E analisando como o Brasil se destacaria nesse novo momento de indústria, Mello reforça a importância do desenvolvimento. “Temos uma obsessão em relação a bons desenvolvimentos de texto, roteiro, aprofundamento de personagens, busca por premissas que ninguém nunca viu e plots originais. Temos muito cuidado em como vamos lapidando essas propriedades que temos, como adaptações de livros, histórias reais e ideias originais. Não é algo dado, você tem que construir diariamente para chegar em resultados de excelência. E juntar equipes certas para cada tipo de projeto é muito importante. Às vezes, vemos boas ideias que se perdem na implementação. E não deixamos de acreditar que uma boa série, independente do orçamento envolvido, pode se conectar com a audiência. Já temos inúmeras provas disso. Mas precisamos lapidar nossos projetos. Um processo bom de trabalho reflete na tela”.

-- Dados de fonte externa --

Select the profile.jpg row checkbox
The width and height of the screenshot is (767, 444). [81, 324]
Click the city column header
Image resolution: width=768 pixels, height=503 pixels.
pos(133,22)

Política pública conectada com a urgência da indústria
Entrando nessa reta final de ano, o produtor avalia que 2024 foi de uma retração bastante aguda – e isso pode ser sentido tanto na troca com produtores locais quanto com parceiros internacionais. “Está claro que o nosso modelo de negócio no mundo inteiro se alterou e nunca mais vai ser o mesmo”, declara. Mas ele acredita que um cenário de mais otimismo se aponta a partir de 2025, num patamar de acomodação. “Será um momento ainda de cautela, mas onde todo mundo vai produzir e fazer apostas. Ainda vejo o mercado avaliando muito bem quais projetos desenvolver e para quais dar green lights, mas vejo uma retomada clara do setor – não para o que já foi no passado, mas melhor em termos de atividade econômica. Foi um ano muito preocupante. Vi talentos e técnicos preocupados com a falta de trabalho. Sabemos da quantidade de ociosidade que teve nos estúdios. E essa indústria precisa estar sempre rodando para se aperfeiçoar e evoluir. Ficamos preocupados, mas começamos a ver uma retomada geral”.
Por fim, Mello enfatiza que para impulsionar esse novo momento o Brasil precisa de uma política pública conectada com a urgência econômica da indústria. “Não podemos ficar para trás como país. Podemos ocupar um papel muito mais relevante no mercado internacional. É uma missão que temos que ter como indústria para ocupar esse espaço”, conclui.